Yukio Yamaji was a sixteen year old teen killer turned serial killer from Japan

According to court documents Yukio Yamaji was sixteen years old when he would beat to death his mother using an aluminum bat. Yukio would be arrested and convicted of the murder. However after just four years in prison he would be paroled

Two years after his release Yukio Yamaji would murder 27-year-old woman named Asuka Uehara and her 19-year-old sister, Chihiro. After the two murders Yukio would set fire to the building. Yamaji would later tell police he remembered the sensation he received after murdering his mother and wanted to experience it again

Yukio Yamaji would be arrested, convicted and would be sentenced to death

Yukio Yamaji would be executed four years later by hanging on July 28, 2009

Yukio Yamaji Videos

Yukio Yamaji Case

Police issued an arrest warrant Monday to a 22-year-old man after he admitted killing two sisters in Osaka.

He had been detained since early this month for allegedly trespassing in a building adjacent to the women’s condominium, police said.

The man, who killed his mother in 2000, told investigators he murdered the sisters Nov. 17 because he “could not forget the feelings” he experienced when he killed his 50-year-old mother, police said.

He was identified as Yukio Yamaji, 22, unemployed with no fixed address.

The two victims are Asuka Uehara, 27, and Chihiro Uehara, 19.

They did not know Yamaji.
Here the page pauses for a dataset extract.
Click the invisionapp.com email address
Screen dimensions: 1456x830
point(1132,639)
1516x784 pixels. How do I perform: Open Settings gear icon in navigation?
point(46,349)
Police suspect he killed them for pleasure.

“I wanted to see human blood,” Yamaji was quoted as saying by an investigation source.

The two women were found with deep stab wounds to their chests and faces at their condominium in the early hours of Nov. 17.

The man was institutionalized after beating his mother to death with a baseball bat in August 2000 in the city of Yamaguchi when he was 16.

The Yamaguchi family court had sent him to a reform center for minors after concluding that the attack on his mother was not deliberately planned and “it is possible to correct” him “although he does not have deep sense of guilt.” He was released from the reform center in October 2003.

According to police, Yamaji told the investigators about the knife he used in the murders and they found it at a Shinto shrine a few hundred meters from the building.

His fingerprints were allegedly detected at many locations on the wall and duct at the third-floor level.